Sure, it is a legitimate question to ask what is stopping any government from ballooning its budget deficit sky-high in an effort to tame the next energy-induced recession. I mean, the taxpayer’s hard-earned money has been used for bailing out nearly everything else, so why stop now? After all, the U.S. budget deficit is already just shy of $1.5 trillion, so tagging on one more cannot make that much of a difference, right?

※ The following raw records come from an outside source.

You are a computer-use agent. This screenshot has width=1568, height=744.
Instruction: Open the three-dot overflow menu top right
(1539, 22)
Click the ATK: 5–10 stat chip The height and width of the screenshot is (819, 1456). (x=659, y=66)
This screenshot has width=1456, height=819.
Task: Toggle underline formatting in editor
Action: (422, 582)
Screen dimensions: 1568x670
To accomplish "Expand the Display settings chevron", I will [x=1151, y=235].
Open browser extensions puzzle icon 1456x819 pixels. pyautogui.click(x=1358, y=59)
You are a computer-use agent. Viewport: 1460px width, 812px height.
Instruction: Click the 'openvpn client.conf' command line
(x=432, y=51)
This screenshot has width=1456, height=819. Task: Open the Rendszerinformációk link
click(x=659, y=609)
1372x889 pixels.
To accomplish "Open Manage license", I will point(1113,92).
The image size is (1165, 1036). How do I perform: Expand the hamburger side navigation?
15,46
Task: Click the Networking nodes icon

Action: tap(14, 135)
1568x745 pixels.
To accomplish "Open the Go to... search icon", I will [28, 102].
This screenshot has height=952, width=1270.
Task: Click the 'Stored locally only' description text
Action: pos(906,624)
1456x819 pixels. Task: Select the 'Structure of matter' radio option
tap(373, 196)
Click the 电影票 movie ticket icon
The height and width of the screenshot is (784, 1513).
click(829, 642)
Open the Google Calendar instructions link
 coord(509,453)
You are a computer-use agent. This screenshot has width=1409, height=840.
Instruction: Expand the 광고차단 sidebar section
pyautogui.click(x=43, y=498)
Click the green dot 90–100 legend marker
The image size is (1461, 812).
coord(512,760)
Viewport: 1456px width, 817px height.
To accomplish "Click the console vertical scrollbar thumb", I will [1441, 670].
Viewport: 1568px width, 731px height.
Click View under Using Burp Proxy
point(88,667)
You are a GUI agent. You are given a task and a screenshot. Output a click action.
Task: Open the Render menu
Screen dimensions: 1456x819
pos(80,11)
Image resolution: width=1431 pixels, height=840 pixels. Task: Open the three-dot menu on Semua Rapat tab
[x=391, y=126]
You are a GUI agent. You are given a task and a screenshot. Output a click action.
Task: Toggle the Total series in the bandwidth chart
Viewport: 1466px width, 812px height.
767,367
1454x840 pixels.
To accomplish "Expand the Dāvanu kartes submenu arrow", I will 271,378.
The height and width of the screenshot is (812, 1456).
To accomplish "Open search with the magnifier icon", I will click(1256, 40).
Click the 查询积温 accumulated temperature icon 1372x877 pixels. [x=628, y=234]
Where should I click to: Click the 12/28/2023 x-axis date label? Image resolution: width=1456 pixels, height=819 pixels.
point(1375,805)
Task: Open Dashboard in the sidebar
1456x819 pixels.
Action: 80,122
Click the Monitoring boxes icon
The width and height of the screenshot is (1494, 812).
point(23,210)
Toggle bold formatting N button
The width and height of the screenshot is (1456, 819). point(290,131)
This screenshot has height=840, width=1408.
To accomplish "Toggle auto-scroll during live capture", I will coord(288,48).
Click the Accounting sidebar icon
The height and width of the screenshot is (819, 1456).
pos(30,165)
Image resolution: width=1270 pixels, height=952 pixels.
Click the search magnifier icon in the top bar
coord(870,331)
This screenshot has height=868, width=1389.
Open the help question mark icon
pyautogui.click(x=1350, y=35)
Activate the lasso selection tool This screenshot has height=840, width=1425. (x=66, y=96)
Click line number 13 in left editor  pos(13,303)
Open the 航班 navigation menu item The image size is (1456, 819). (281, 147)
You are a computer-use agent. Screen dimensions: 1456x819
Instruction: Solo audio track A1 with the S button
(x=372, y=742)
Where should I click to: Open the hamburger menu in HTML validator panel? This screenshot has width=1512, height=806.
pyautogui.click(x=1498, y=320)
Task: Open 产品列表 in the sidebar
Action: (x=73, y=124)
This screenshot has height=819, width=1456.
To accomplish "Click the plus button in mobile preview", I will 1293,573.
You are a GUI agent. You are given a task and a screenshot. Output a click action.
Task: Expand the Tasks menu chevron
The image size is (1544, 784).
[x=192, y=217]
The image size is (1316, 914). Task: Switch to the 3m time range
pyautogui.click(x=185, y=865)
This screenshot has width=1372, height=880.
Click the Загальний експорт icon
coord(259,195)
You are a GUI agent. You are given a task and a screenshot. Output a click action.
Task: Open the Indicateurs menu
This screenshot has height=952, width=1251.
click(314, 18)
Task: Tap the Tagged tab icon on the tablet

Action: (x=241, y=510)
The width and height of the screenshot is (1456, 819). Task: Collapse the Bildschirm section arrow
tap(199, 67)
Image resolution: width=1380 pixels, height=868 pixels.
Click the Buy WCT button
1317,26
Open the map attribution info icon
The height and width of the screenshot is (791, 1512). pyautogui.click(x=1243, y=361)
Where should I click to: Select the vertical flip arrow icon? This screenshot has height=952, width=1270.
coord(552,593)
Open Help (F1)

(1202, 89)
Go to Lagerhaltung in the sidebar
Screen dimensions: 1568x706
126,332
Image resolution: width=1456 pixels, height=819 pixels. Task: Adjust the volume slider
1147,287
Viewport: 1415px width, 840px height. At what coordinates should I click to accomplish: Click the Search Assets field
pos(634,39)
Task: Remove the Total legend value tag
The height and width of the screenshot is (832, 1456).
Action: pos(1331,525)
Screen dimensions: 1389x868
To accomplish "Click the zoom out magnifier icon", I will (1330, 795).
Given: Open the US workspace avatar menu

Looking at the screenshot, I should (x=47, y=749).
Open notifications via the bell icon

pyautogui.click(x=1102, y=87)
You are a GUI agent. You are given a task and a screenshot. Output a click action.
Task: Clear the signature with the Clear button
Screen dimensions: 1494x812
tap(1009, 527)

The trouble is that, with a budget deficit already at $1.5 trillion, there is not much else the government can do. At this point, even the talking heads realize that it would be suicide to print more money. Also, at some point, that money will have to be paid back, and sooner rather than later. This means that, if and when oil prices radically curb their enthusiasm again, as they did a year ago, the government may not be able to flush out the spill-over problems with bailouts and deficits. In layman’s terms, when we start seeing gas prices of four bucks per gallon again, we’ll probably also see tax hikes, as the government goes into contractionary monetary mode. The way I see it, netting the two will spell nothing but trouble for consumers and investors.

So, did we get the Great Recession wrong? In many aspects, I believe that, yes, we did. Unfortunately, getting it wrong during the last recession usually means ending up in even worse shape after the next recession. We already know that the adverse effects of the expansionary monetary policy of the past year or so may take decades to reverse. We also know that, if and when oil prices again hit triple digits, we most likely won’t be able to prime the money printing pump and flood the systems. And with oil already trading at about $80.00 per barrel, I don’t know about you, but I’m getting worried, even if oil futures are paid for in weak U.S. dollars.